Calling the Crazy
We all have a few stories about our ex-girlfriend or ex-boyfriend who seems to display genuine mental health issues. From stalking you through the bushes to disastrous blind dates. The thing is, this “crazy behaviour” was just me pointing out behaviour I didn’t like. This damaged my attitude towards women- perhaps I acted just as crazy as I thought they did. To be honest, I did peek through those bushes once…
I called women crazy, my friends called women crazy, and I started to see it everywhere. Calling someone crazy- when they aren’t- trivialises a genuine mental health issue. It damages women and relationships on a whole. Calling someone crazy basically says, “I don’t like your behaviour.” So why don’t we just say that? They aren’t crazy, they’re simply different, and they behave differently. We need to stop using “she/he was crazy” as an excuse for relationship woes or breakups.
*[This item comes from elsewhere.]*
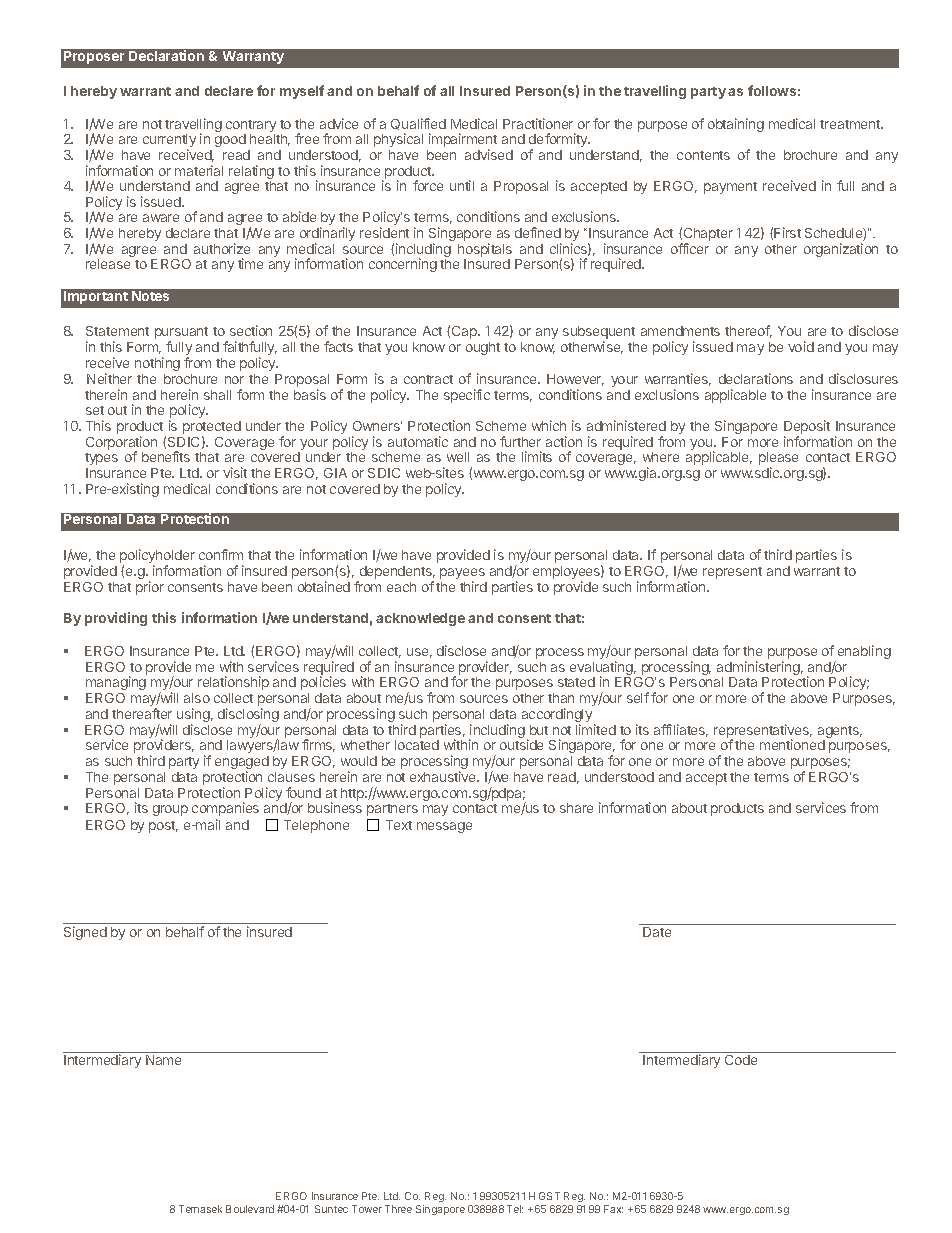  I want to click on Date, so click(657, 932).
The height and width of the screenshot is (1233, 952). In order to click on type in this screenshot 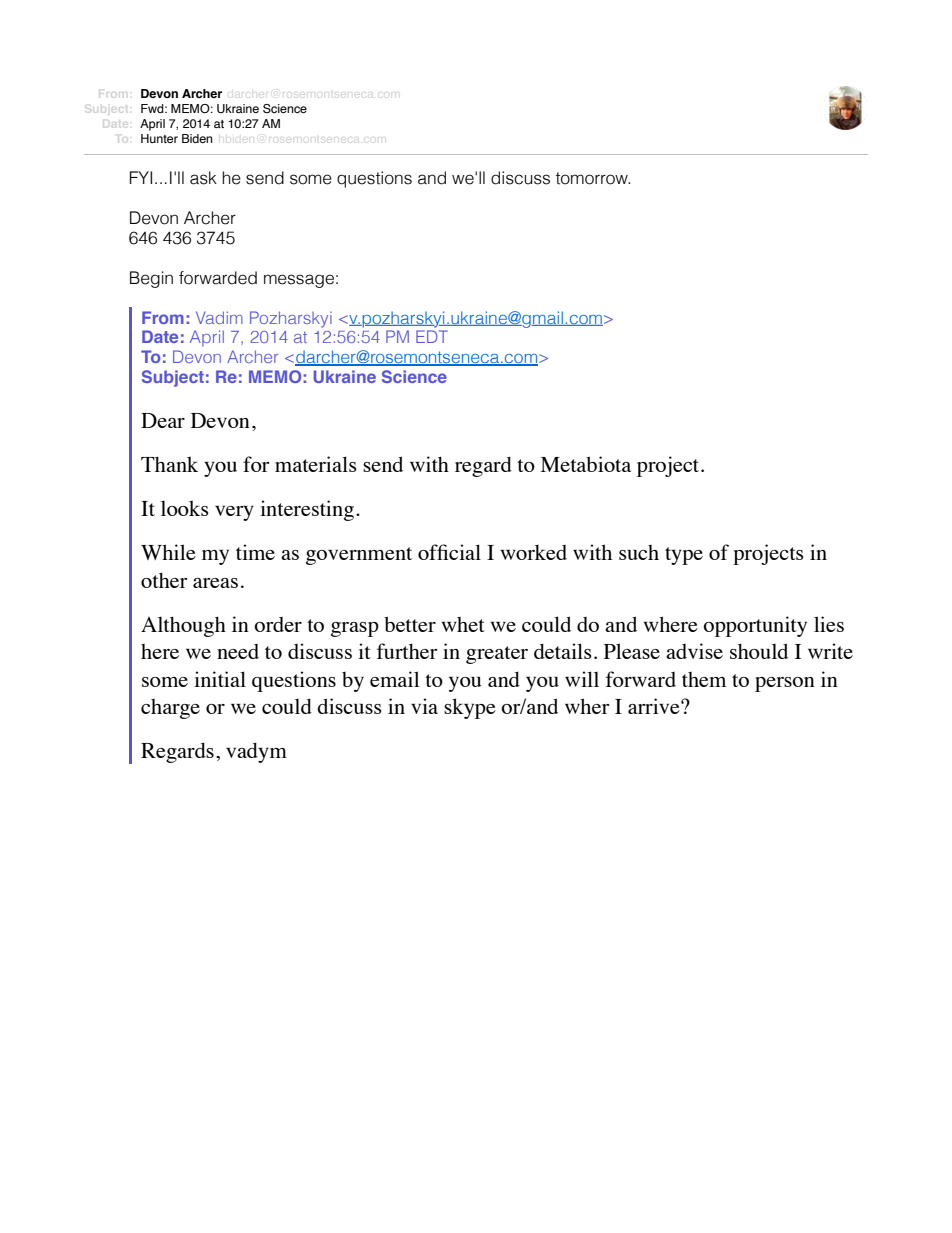, I will do `click(684, 556)`.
As a guy, I’ve used this excuse many times. In fights, out of fights, during disagreements or arguments, and occasionally just to get a reaction. I didn’t consider how it felt to her. I refused to make an emotional connection and explain that I wanted her behaviour to stop, so, I called her crazy. Calling someone crazy over a period of time will lead them to believe that they are.
The truth of the matter is that that behaviour almost becomes a prerequisite. We don’t think before we speak. We’re irrational and selfish. Aren’t relationships about give and take? So guys, and girls, stop calling the crazy.